Stop after the line that contains "The image size is (1568, 386)."; until then, restate each line of the entries word for word from the very first.

[Dataset entries]
•••
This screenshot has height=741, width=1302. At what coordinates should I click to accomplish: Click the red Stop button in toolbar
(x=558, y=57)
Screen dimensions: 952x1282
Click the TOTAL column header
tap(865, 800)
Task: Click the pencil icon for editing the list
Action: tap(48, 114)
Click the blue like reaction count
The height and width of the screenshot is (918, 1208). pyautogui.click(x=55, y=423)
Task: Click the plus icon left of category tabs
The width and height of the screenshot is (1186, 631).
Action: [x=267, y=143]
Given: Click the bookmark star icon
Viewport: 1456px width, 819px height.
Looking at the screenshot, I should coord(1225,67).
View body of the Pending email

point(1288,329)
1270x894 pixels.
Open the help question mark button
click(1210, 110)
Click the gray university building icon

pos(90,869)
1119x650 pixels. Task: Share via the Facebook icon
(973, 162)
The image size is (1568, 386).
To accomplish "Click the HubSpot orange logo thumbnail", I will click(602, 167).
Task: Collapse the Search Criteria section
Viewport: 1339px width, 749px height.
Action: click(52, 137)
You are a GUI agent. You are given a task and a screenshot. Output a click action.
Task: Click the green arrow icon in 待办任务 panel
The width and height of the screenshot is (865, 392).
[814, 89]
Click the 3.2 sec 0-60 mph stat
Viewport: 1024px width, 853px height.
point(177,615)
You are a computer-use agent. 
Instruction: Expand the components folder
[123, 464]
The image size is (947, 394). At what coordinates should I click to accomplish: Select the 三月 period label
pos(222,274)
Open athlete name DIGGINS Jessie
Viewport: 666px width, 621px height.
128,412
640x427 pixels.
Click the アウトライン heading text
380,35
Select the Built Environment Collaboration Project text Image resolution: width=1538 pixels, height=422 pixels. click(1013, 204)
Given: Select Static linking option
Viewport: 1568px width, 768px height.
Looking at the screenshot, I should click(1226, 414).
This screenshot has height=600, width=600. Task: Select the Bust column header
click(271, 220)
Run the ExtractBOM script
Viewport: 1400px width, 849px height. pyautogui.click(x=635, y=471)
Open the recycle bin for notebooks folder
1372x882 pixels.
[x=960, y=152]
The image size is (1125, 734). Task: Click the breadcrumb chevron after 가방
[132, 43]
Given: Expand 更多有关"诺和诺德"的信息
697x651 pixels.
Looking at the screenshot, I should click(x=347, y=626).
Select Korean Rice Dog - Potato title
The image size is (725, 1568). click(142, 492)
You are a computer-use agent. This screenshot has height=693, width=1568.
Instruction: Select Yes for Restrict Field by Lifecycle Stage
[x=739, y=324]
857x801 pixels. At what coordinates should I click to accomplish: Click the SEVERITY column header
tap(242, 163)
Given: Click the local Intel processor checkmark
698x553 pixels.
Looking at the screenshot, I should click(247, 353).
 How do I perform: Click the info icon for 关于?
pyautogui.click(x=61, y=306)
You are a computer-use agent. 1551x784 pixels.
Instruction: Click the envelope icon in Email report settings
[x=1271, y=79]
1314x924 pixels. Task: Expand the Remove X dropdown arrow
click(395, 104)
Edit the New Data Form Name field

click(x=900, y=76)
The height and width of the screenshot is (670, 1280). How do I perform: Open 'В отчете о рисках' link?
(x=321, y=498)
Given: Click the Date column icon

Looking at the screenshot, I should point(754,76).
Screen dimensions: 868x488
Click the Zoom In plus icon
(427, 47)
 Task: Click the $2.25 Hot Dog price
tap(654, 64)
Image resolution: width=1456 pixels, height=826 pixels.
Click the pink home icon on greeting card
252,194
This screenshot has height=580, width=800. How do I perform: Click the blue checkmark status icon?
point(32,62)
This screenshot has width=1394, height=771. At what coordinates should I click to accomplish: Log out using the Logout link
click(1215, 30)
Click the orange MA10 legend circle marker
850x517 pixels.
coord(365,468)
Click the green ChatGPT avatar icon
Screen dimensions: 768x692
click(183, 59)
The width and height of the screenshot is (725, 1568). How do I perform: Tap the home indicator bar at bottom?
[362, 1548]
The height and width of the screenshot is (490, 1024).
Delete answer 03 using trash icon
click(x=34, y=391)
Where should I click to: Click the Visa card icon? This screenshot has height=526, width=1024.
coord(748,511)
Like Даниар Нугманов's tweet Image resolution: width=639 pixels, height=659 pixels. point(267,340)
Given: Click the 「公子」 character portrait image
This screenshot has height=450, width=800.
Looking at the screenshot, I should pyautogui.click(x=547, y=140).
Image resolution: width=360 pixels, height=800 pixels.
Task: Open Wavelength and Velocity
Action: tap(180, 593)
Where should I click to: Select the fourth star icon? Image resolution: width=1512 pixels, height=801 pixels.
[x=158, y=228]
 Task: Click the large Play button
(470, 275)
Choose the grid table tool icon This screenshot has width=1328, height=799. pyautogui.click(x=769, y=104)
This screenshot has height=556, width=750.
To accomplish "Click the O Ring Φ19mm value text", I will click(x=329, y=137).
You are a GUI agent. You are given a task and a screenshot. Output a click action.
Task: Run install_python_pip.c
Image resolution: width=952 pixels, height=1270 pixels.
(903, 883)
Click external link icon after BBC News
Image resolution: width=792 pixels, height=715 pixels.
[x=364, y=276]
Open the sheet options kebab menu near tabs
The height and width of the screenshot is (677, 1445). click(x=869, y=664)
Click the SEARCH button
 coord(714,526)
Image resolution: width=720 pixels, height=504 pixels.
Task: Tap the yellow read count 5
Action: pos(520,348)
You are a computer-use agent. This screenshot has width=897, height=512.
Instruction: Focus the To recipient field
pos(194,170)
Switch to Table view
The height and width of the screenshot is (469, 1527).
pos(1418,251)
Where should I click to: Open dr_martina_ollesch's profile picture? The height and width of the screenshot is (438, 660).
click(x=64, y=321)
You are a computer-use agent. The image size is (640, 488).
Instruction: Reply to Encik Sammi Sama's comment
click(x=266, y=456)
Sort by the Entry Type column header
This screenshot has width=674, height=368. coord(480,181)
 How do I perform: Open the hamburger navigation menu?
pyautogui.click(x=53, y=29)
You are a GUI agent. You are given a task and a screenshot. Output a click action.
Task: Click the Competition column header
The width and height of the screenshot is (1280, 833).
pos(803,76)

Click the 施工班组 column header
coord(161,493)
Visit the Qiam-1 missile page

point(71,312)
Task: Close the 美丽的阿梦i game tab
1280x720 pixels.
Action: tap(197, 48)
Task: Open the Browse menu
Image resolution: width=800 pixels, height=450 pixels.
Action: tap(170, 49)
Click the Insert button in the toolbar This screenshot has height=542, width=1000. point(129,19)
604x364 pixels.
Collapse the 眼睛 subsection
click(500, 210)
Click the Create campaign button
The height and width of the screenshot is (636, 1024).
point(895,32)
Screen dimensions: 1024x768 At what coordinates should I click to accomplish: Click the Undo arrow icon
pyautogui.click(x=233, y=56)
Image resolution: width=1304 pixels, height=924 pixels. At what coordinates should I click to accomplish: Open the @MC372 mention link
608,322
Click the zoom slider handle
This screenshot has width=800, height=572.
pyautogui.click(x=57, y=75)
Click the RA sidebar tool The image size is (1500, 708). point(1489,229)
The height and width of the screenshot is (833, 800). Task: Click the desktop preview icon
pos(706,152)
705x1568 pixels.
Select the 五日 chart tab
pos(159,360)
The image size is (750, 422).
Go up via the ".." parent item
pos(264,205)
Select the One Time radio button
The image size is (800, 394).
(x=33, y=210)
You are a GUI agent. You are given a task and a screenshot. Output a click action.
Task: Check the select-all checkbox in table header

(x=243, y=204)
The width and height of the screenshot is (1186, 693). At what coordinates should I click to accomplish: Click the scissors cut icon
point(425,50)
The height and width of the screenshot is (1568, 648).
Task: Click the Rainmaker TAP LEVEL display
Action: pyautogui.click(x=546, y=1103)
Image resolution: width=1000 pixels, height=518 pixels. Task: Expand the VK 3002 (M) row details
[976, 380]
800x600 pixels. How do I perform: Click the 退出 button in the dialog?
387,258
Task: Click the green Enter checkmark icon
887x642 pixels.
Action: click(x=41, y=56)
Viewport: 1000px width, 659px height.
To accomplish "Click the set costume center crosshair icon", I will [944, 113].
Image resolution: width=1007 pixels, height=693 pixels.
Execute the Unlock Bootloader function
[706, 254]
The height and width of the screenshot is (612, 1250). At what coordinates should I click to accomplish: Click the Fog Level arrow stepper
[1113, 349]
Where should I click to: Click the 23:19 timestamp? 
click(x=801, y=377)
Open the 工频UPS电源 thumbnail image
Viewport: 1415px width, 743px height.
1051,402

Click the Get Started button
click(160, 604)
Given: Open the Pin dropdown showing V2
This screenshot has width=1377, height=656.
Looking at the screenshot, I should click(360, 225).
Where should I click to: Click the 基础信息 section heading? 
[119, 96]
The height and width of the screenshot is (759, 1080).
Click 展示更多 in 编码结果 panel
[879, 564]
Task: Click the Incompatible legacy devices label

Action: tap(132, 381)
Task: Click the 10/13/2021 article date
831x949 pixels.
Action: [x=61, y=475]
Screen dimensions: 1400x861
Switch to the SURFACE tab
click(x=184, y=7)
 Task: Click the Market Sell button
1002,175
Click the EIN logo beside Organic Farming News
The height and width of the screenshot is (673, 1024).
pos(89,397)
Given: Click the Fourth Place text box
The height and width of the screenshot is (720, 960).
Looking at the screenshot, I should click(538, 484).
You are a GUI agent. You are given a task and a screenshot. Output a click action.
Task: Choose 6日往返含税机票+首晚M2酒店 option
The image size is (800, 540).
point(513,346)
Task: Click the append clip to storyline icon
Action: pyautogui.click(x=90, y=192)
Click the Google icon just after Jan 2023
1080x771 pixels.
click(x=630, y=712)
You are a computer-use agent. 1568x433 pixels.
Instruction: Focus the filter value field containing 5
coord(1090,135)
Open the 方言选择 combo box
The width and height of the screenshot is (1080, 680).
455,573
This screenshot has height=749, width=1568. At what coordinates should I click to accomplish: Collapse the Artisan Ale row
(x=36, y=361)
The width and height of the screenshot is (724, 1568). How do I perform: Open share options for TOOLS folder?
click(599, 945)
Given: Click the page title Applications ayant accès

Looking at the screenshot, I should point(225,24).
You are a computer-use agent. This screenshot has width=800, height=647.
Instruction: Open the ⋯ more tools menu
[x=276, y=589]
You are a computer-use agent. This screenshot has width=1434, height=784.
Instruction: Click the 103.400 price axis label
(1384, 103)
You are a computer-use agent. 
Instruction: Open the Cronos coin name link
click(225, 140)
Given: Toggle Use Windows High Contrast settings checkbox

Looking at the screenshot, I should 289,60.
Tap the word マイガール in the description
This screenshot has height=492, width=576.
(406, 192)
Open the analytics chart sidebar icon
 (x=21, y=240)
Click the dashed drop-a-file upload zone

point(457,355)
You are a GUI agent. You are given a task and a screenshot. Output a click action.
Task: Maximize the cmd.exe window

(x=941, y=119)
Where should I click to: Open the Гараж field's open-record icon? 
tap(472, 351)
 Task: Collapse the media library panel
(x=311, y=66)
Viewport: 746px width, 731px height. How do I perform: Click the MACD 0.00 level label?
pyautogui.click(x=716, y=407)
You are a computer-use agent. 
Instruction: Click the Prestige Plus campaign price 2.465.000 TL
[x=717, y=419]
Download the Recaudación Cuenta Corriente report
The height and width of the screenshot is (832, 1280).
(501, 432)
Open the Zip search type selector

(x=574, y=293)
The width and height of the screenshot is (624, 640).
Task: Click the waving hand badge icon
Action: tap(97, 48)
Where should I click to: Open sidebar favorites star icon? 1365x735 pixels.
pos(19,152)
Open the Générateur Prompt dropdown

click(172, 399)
•••
Answer for this exercise:
This screenshot has height=741, width=1302. At what coordinates should I click to accomplish: Click the red Stop button in toolbar
(x=558, y=57)
Screen dimensions: 952x1282
Click the TOTAL column header
tap(865, 800)
Task: Click the pencil icon for editing the list
Action: tap(48, 114)
Click the blue like reaction count
The height and width of the screenshot is (918, 1208). pyautogui.click(x=55, y=423)
Task: Click the plus icon left of category tabs
The width and height of the screenshot is (1186, 631).
Action: [x=267, y=143]
Given: Click the bookmark star icon
Viewport: 1456px width, 819px height.
Looking at the screenshot, I should coord(1225,67).
View body of the Pending email

point(1288,329)
1270x894 pixels.
Open the help question mark button
click(1210, 110)
Click the gray university building icon

pos(90,869)
1119x650 pixels. Task: Share via the Facebook icon
(973, 162)
The image size is (1568, 386).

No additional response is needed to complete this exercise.